Directions for this task:
Which lines of the listing below contain the word "agent"? Return them.

----- Input data

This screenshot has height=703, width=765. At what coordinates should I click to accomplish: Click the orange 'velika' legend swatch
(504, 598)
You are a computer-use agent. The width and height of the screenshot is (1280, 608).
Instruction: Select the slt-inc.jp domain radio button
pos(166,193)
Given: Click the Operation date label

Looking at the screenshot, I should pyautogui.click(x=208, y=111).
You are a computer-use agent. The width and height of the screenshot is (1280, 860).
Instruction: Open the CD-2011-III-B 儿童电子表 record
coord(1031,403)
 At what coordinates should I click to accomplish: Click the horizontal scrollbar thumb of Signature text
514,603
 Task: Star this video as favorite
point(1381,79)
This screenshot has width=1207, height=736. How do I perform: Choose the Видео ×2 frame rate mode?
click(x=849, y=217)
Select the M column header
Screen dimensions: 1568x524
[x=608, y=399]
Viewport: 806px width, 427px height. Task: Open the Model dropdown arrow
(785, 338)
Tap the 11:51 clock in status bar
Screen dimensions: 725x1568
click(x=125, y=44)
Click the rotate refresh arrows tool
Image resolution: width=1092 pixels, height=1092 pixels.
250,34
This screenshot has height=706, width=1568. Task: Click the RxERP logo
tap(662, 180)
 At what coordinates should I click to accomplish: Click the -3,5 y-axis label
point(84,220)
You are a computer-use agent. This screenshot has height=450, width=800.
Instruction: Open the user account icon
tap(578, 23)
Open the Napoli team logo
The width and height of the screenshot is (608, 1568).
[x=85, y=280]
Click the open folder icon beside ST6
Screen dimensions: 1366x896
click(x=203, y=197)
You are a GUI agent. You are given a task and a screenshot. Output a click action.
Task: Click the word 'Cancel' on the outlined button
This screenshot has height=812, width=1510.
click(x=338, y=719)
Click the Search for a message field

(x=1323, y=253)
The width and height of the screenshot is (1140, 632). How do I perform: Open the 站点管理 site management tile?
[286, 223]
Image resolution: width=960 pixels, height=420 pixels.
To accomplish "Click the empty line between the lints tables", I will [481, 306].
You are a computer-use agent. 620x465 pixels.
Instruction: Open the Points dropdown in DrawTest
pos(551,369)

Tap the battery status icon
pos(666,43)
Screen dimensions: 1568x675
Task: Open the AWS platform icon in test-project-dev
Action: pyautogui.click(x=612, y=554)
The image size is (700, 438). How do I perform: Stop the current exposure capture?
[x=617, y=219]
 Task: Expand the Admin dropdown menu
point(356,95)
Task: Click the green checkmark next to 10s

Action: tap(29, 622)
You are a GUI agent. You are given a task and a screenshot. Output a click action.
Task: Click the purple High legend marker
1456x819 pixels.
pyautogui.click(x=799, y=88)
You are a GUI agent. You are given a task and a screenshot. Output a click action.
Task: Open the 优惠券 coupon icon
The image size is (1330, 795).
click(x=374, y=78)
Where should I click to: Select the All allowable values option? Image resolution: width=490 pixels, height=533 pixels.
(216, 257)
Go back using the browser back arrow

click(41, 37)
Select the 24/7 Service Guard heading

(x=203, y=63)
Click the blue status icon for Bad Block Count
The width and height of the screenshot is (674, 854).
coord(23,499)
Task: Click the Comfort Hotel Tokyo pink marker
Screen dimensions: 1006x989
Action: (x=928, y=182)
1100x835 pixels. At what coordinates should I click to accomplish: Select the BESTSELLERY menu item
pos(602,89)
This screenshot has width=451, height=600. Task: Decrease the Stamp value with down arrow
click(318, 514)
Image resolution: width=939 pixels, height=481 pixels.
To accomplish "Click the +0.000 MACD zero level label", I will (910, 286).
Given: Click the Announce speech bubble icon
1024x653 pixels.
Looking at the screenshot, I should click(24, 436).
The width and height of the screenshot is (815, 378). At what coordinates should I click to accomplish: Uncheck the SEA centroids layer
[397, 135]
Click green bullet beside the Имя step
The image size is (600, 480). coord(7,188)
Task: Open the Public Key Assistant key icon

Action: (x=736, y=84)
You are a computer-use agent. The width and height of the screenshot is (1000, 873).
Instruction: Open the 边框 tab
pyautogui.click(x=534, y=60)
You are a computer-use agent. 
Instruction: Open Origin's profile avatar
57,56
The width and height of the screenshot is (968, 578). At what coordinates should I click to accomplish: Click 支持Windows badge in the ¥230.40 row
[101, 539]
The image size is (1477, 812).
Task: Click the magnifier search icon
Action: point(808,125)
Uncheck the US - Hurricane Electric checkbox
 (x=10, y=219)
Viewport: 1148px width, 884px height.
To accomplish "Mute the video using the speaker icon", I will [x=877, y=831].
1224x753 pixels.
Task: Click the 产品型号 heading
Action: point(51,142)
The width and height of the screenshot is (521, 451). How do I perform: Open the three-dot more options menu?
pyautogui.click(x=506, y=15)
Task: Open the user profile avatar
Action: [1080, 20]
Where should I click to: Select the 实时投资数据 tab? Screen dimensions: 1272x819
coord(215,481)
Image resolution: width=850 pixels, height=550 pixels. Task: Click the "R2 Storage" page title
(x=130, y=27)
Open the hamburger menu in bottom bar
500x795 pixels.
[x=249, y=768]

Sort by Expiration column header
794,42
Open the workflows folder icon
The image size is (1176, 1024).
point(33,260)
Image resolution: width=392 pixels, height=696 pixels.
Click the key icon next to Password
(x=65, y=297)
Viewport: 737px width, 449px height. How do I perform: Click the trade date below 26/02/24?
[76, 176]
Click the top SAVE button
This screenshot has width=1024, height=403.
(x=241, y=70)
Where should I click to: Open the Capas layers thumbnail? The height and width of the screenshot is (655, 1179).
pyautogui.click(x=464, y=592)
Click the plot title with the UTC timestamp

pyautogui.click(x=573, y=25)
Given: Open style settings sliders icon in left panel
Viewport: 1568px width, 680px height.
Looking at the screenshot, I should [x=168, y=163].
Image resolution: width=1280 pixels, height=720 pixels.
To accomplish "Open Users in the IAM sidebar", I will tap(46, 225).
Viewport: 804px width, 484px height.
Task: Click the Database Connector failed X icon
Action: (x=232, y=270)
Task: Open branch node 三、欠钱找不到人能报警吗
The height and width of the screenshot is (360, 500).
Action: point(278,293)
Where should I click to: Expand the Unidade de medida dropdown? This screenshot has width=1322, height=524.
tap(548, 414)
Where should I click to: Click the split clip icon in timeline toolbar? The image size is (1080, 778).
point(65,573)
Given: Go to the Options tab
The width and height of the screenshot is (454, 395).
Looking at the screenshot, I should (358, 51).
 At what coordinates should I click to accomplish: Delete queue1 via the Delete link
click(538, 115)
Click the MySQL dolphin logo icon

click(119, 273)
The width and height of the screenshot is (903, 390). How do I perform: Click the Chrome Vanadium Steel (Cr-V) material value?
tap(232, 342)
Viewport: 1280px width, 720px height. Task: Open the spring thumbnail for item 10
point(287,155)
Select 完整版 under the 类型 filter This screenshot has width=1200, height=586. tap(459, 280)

----------

Answer:
You are a computer-use agent. The width and height of the screenshot is (1280, 608).
You are a computer-use agent. The width and height of the screenshot is (1280, 860).
You are a computer-use agent. This screenshot has height=450, width=800.
You are a GUI agent. You are given a task and a screenshot. Output a click action.
You are a computer-use agent. 620x465 pixels.
You are a GUI agent. You are given a task and a screenshot. Output a click action.
You are a GUI agent. You are given a task and a screenshot. Output a click action.
You are a computer-use agent. The width and height of the screenshot is (1000, 873).
You are a computer-use agent. 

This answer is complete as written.